Begin
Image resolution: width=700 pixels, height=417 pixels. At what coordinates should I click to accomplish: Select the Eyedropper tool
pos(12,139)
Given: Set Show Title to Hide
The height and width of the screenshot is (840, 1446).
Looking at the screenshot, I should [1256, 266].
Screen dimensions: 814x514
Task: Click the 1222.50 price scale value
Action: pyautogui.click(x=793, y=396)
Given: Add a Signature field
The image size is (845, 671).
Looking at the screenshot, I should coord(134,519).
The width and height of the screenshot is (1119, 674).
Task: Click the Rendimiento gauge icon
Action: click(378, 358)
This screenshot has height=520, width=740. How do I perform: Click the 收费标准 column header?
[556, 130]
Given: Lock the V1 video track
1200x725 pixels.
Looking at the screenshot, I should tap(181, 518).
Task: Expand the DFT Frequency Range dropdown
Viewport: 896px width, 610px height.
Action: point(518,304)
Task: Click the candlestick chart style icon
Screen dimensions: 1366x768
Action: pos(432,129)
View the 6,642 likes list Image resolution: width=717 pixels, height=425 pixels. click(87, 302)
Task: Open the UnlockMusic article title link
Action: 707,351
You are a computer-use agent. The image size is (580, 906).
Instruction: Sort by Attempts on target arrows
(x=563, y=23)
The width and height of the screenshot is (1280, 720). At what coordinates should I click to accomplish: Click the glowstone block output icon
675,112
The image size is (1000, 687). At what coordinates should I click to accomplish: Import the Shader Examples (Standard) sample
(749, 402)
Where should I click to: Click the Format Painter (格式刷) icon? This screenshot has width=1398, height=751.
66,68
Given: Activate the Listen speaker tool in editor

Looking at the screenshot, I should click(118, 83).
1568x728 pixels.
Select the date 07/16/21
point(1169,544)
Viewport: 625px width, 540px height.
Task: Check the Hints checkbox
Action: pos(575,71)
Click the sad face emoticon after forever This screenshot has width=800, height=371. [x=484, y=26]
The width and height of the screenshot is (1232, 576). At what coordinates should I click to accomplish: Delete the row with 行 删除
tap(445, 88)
End
→ **TO DO**:
Reproduce the listing word for word, from its first line through the line containing "Action: click(378, 358)", with both of those lines included.

→ **EXPECTED OUTPUT**:
Image resolution: width=700 pixels, height=417 pixels. At what coordinates should I click to accomplish: Select the Eyedropper tool
pos(12,139)
Given: Set Show Title to Hide
The height and width of the screenshot is (840, 1446).
Looking at the screenshot, I should [1256, 266].
Screen dimensions: 814x514
Task: Click the 1222.50 price scale value
Action: pyautogui.click(x=793, y=396)
Given: Add a Signature field
The image size is (845, 671).
Looking at the screenshot, I should coord(134,519).
The width and height of the screenshot is (1119, 674).
Task: Click the Rendimiento gauge icon
Action: click(378, 358)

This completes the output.